Segment Start: Records for this exercise
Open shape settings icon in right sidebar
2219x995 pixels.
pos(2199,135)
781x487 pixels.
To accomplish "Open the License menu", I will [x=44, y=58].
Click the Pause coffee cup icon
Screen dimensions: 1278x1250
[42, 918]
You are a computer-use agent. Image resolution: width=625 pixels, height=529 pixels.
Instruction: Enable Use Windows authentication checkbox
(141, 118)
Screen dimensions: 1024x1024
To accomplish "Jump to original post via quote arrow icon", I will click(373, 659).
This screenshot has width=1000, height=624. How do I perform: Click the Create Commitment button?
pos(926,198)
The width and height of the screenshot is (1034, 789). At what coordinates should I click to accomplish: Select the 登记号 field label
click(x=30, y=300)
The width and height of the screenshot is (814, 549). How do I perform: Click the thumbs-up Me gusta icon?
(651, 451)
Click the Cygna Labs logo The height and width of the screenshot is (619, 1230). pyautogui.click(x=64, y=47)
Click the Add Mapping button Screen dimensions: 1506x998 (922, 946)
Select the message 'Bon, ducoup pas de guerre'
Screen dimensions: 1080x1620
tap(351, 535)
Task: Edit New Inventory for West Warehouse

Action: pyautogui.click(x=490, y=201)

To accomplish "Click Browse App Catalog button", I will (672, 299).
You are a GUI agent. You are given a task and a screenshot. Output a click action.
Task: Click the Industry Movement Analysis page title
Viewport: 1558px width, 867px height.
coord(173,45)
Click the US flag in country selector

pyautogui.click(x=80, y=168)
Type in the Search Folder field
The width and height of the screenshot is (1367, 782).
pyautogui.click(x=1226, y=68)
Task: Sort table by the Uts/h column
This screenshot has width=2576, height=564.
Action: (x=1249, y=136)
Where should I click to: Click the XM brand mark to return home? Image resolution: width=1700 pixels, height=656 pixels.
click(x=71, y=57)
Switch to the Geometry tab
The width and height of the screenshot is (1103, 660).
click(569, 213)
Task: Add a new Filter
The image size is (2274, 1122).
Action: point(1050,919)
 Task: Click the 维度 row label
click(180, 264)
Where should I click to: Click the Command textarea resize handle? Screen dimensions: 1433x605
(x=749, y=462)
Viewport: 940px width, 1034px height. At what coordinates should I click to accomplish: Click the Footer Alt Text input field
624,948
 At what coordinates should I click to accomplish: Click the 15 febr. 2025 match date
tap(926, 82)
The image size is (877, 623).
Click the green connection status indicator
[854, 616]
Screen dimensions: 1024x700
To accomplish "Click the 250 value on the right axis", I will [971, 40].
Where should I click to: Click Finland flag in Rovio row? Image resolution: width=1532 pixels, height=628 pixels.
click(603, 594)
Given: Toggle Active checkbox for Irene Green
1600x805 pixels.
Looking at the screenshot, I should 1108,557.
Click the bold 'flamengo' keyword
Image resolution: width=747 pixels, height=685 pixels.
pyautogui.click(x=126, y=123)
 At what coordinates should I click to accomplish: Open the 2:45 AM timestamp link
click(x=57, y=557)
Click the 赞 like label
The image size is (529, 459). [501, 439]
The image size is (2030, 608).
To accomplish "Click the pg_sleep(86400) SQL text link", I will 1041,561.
Segment End: Records for this exercise
Task statement: Every record listed above needs to be written out again exactly.

Exercise answer:
Open shape settings icon in right sidebar
2219x995 pixels.
pos(2199,135)
781x487 pixels.
To accomplish "Open the License menu", I will [x=44, y=58].
Click the Pause coffee cup icon
Screen dimensions: 1278x1250
[42, 918]
You are a computer-use agent. Image resolution: width=625 pixels, height=529 pixels.
Instruction: Enable Use Windows authentication checkbox
(141, 118)
Screen dimensions: 1024x1024
To accomplish "Jump to original post via quote arrow icon", I will click(373, 659).
This screenshot has width=1000, height=624. How do I perform: Click the Create Commitment button?
pos(926,198)
The width and height of the screenshot is (1034, 789). At what coordinates should I click to accomplish: Select the 登记号 field label
click(x=30, y=300)
The width and height of the screenshot is (814, 549). How do I perform: Click the thumbs-up Me gusta icon?
(651, 451)
Click the Cygna Labs logo The height and width of the screenshot is (619, 1230). pyautogui.click(x=64, y=47)
Click the Add Mapping button Screen dimensions: 1506x998 (922, 946)
Select the message 'Bon, ducoup pas de guerre'
Screen dimensions: 1080x1620
tap(351, 535)
Task: Edit New Inventory for West Warehouse

Action: pyautogui.click(x=490, y=201)

To accomplish "Click Browse App Catalog button", I will (672, 299).
You are a GUI agent. You are given a task and a screenshot. Output a click action.
Task: Click the Industry Movement Analysis page title
Viewport: 1558px width, 867px height.
coord(173,45)
Click the US flag in country selector

pyautogui.click(x=80, y=168)
Type in the Search Folder field
The width and height of the screenshot is (1367, 782).
pyautogui.click(x=1226, y=68)
Task: Sort table by the Uts/h column
This screenshot has width=2576, height=564.
Action: (x=1249, y=136)
Where should I click to: Click the XM brand mark to return home? Image resolution: width=1700 pixels, height=656 pixels.
click(x=71, y=57)
Switch to the Geometry tab
The width and height of the screenshot is (1103, 660).
click(569, 213)
Task: Add a new Filter
The image size is (2274, 1122).
Action: point(1050,919)
 Task: Click the 维度 row label
click(180, 264)
Where should I click to: Click the Command textarea resize handle? Screen dimensions: 1433x605
(x=749, y=462)
Viewport: 940px width, 1034px height. At what coordinates should I click to accomplish: Click the Footer Alt Text input field
624,948
 At what coordinates should I click to accomplish: Click the 15 febr. 2025 match date
tap(926, 82)
The image size is (877, 623).
Click the green connection status indicator
[854, 616]
Screen dimensions: 1024x700
To accomplish "Click the 250 value on the right axis", I will [971, 40].
Where should I click to: Click Finland flag in Rovio row? Image resolution: width=1532 pixels, height=628 pixels.
click(603, 594)
Given: Toggle Active checkbox for Irene Green
1600x805 pixels.
Looking at the screenshot, I should 1108,557.
Click the bold 'flamengo' keyword
Image resolution: width=747 pixels, height=685 pixels.
pyautogui.click(x=126, y=123)
 At what coordinates should I click to accomplish: Open the 2:45 AM timestamp link
click(x=57, y=557)
Click the 赞 like label
The image size is (529, 459). [501, 439]
The image size is (2030, 608).
To accomplish "Click the pg_sleep(86400) SQL text link", I will 1041,561.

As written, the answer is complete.